→ EXCERPT TO READ
■ ■ ■ ■ ■ ■ ■
Therefore, these studies provide evidence of a link between different enzymes related to folic acid metabolism and an increased risk of metabolic syndrome for patients with schizophrenia when taking an AAP. The results could possibly provide the evidence for pharmacogenetic testing of patients before starting an antipsychotic medication in an effort to reduce this risk or in addition to direct dietary and lifestyle interventions for those at greatest risk. Given that pharmacogenetic assays for MTHFR and its variants are commercially available and often done within other medical specialties, the era of personalized medicine for schizophrenia may not be so far off.

Table 1:

Studies Evaluating the MTHFR Gene Variants

Studies Evaluating the MTHFR Gene Variants
Studies Evaluating the MTHFR Gene Variants

Parallel to the work done on MTHFR and metabolic syndrome is the relationship between the pharmacogenetics of folate and the negative/cognitive symptoms of schizophrenia. For those who suffer from this debilitating illness, cognitive function is often a primary concern as it relates to overall functionality as well as quality of life. Spearheading the work done on folate's role in the cognitive dysfunction seen with schizophrenia is a group at Harvard University. Their first study utilized functional Magnetic Resonance Imaging (fMRI) on patients who were performing the Sternberg Item Recognition Program (SIRP) to determine the effect of the different MTHFR 677C/T and COMT Val158 Met alleles on memory load-dependent activation.20 Overall these investigators found the MTHFR 677C>T allele was associated with a reduction in left dorsolateral prefrontal cortex (DLPFC) recruitment which is located within a region essential for effective working memory (p < 0.005). This work may suggest that those with the MTHFR T allele are at increased risk for deficits in working memory which contribute to the overall cognitive dysfunction seen in schizophrenia.
■ ■ ■ ■ ■ ■ ■
→ RECORDED INFORMATION
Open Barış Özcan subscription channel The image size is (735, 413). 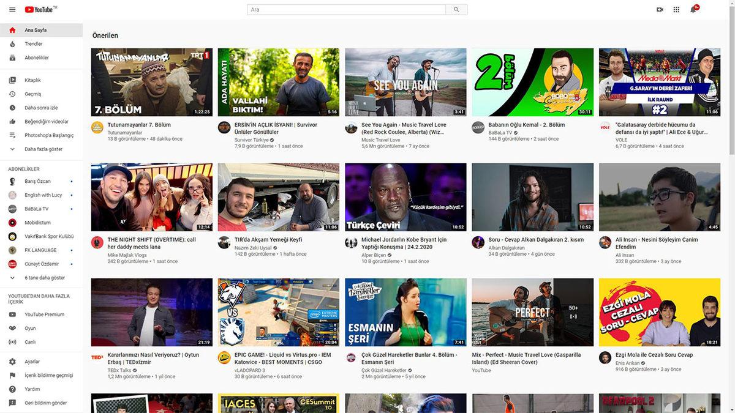[37, 181]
■ ■ ■ ■ ■ ■ ■
→ THE TASK
Edit the part of the passage on folate and schizophrenia that opens with "Therefore, these studies" and closes with "so far off.", replacing "AAP" with "atypical antipsychotic". The listing is not needed for this task.

→ ANSWER TO THIS PROBLEM
Therefore, these studies provide evidence of a link between different enzymes related to folic acid metabolism and an increased risk of metabolic syndrome for patients with schizophrenia when taking an atypical antipsychotic. The results could possibly provide the evidence for pharmacogenetic testing of patients before starting an antipsychotic medication in an effort to reduce this risk or in addition to direct dietary and lifestyle interventions for those at greatest risk. Given that pharmacogenetic assays for MTHFR and its variants are commercially available and often done within other medical specialties, the era of personalized medicine for schizophrenia may not be so far off.